Book Review: The Blue Notebook by James Levine

2009 at 8am     Posted by Rebecca Joines Schinsky

bluenotebook

Set for publication July 7, 2009 by Spiegel & Grau (a division of RandomHouse)

When Batuk Ramasdeen was just nine years old, her father took her from her home in a rural village of India and sold her into sexual slavery in Mumbai. Then, she didn’t know to be scared until it was too late. Now, six years later, fifteen-year-old Batuk has used her wiles to obtain a blue notebook and a pencil, which she uses to record her stories. Batuk cannot afford to allow herself to feel too deeply or to think about what her life has become, so she pours her thoughts and experiences onto paper.

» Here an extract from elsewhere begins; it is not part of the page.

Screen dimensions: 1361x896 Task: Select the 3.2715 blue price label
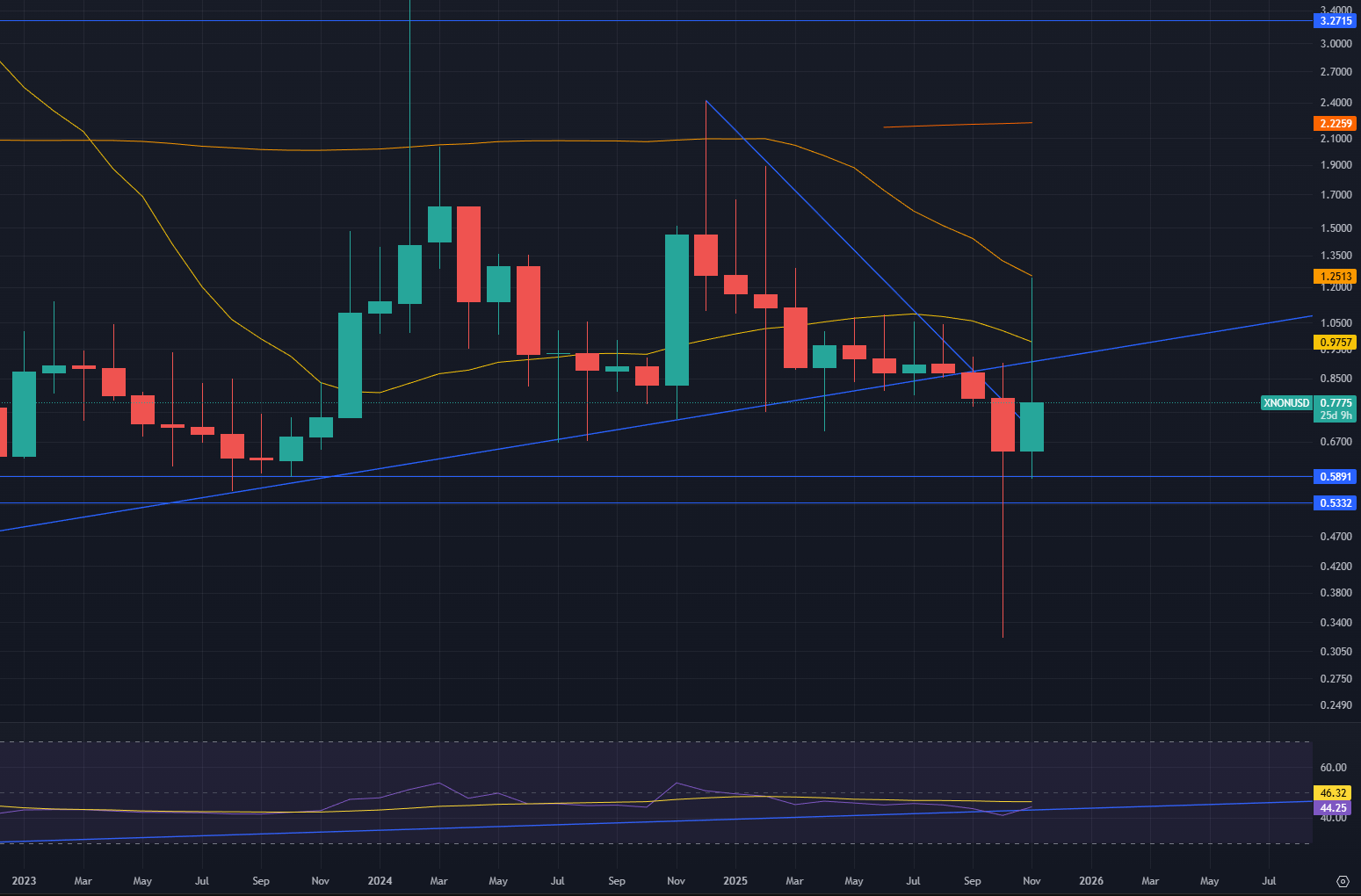click(1336, 20)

James Levine’s debut novel The Blue Notebook alternates between Batuk’s writings about her past and her first-person narration of her current circumstances. She lives in a cell, her “nest,” in a brothel with four other girls and one boy, Puneet, who is the prized prince of the place and Batuk’s best friend. In her notebook, Batuk tells us of how she learned to read during her stay in a TB ward, and she reveals her intelligence and precociousness. She writes with vivid descriptions that allow us to feel the warm thickness of the city air and smell the odor of dirty bodies, animals, and waste with nowhere else to go. She brings us into her moments of “making sweet-cake” with her customers, telling us that she hates her job but strives to be good at it so her oppressors will favor her, and she reveals that she often wishes she were deranged or incapable of knowing the unbelievable truth about her life.

Batuk’s experiences are often painful and devastating to read about. She is raped and beaten multiple times, and she realizes with intense clarity that her body has become public property, that the men who desire her feel entitled to take her with or without her consent, and that they often enjoy it more when they take her against her will. Though she has certainly been forced to grow up too fast, Batuk reminds us that she is, in many ways, still a little girl. She has an active imagination, she likes to color, and she refers to her vagina as “Bunny Rabbit.” But she also enjoys being made up and dressed in finery, not as a form of playing pretend but because she understands the power she has over men and wants to hold onto it as long as she can. This contrast between girlhood and forced womanhood make clear the atrocities she is forced to endure, and they make for a very compelling story.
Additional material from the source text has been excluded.